Airbnb Dataset – Calendar information

As part of some scale testing of my WebAPIDapper and WebMinimalAPIDapper i have been “cleaning up” a portion of the Inside Airbnb London dataset. To make the scale testing results more realistic I wanted at least one table with lots of rows.

CREATE TABLE [dbo].[CalendarRawDetailed](
	[listing_id] [bigint] NOT NULL,
	[Date] [date] NOT NULL,
	[Xavailable] [bit] NULL,
	[available] [nvarchar](5) NOT NULL,
	[Xprice] [money] NULL,
	[price] [nvarchar](30) NOT NULL,
	[Xadjusted_price] [money] NULL,
	[adjusted_price] [nvarchar](30) NOT NULL,
	[Xminimum_nights] [smallint] NULL,
	[minimum_nights] [nvarchar](30) NOT NULL,
	[Xmaximum_nights] [smallint] NULL,
	[maximum_nights] [nvarchar](30) NOT NULL
) ON [PRIMARY]

The CalendarRawDetailed had some invalid values which were most probably due formatting inconsistencies on the AirBnb website

SELECT COUNT(*) FROM CalendarRawDetailed WHERE Xminimum_nights IS NULL
SELECT * FROM CalendarRawDetailed WHERE Xminimum_nights IS NULL

SELECT COUNT(*) FROM CalendarRawDetailed WHERE Xmaximum_nights IS NULL
SELECT * FROM CalendarRawDetailed WHERE Xmaximum_nights IS NULL

SELECT COUNT(*) FROM CalendarRawDetailed WHERE Xadjusted_price IS NULL
SELECT * FROM CalendarRawDetailed WHERE Xadjusted_price IS NULL

SELECT COUNT(*) FROM CalendarRawDetailed WHERE Xprice IS NULL
SELECT * FROM CalendarRawDetailed WHERE Xprice IS NULL

Where possible I recovered the values with an “incorrect” format, but some rows had to be deleted.

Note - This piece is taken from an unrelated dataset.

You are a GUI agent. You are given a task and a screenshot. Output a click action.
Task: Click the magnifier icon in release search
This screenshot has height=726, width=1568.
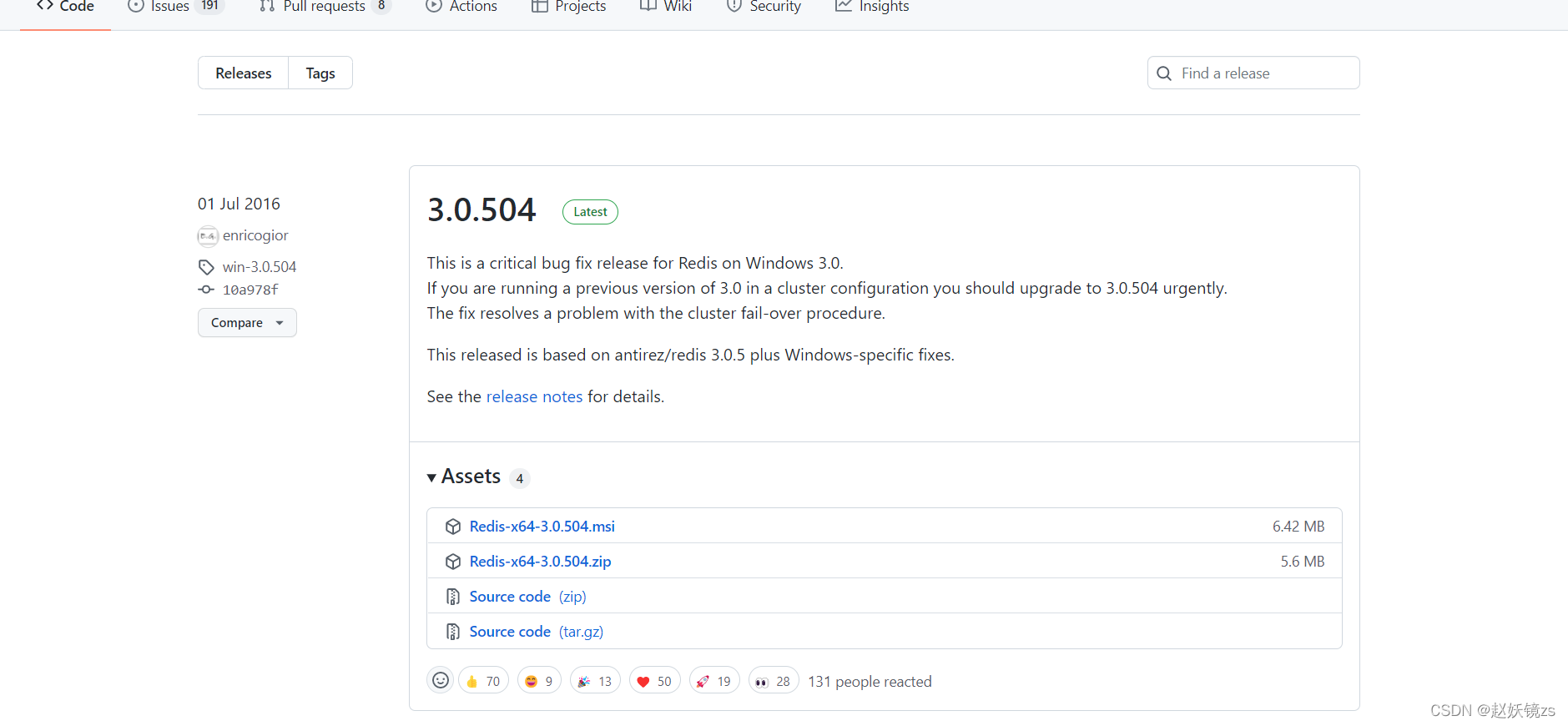pyautogui.click(x=1164, y=73)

UPDATE CalendarRawDetailed SET Xmaximum_nights =  TRY_CONVERT(smallint,  RTRIM(maximum_nights, '"')) WHERE Xmaximum_nights IS NULL

UPDATE CalendarRawDetailed SET XmINimum_nights =  TRY_CONVERT(smallint,  RTRIM(mINimum_nights, '"')) WHERE Xminimum_nights IS NULL

UPDATE CalendarRawDetailed SET Xadjusted_price =  TRY_CONVERT(money,  LTRIM(adjusted_price, '$')) --WHERE Xmaximum_nights IS NULL

SELECT *
FROM CalendarRawDetailed 
WHERE Xadjusted_price IS NULL 
DELETE FROM CalendarRawDetailed WHERE Xmaximum_nights IS NULL 

UPDATE CalendarRawDetailed set Xavailable = 1 where available = 't'

The Calendar table has 365 rows for each listing, and I will update Calendar dates, so they are in the “future”.

CREATE TABLE [dbo].[Calendar](
   [listing_id] [bigint] NOT NULL,
   [date] [date] NOT NULL,
   [available] [bit] NOT NULL,
   [price] [money] NOT NULL,
   [adjusted_price] [money] NOT NULL,
   [minimum_nights] [smallint] NOT NULL,
   [maximum_nights] [smallint] NOT NULL
) ON [PRIMARY]

The Calendar table as approximately 31 million rows which should be plenty for my scale testing.